::: Data records :::
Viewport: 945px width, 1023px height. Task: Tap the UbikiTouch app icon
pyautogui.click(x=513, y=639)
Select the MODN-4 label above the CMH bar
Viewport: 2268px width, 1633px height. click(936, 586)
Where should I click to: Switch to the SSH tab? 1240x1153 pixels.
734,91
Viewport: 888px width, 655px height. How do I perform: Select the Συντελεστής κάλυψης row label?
:::
== Task directions ==
Copy the lines above exactly, beginning at the line containing "Where should I" and stopping at the last line.

== Reply to the task ==
Where should I click to: Switch to the SSH tab? 1240x1153 pixels.
734,91
Viewport: 888px width, 655px height. How do I perform: Select the Συντελεστής κάλυψης row label?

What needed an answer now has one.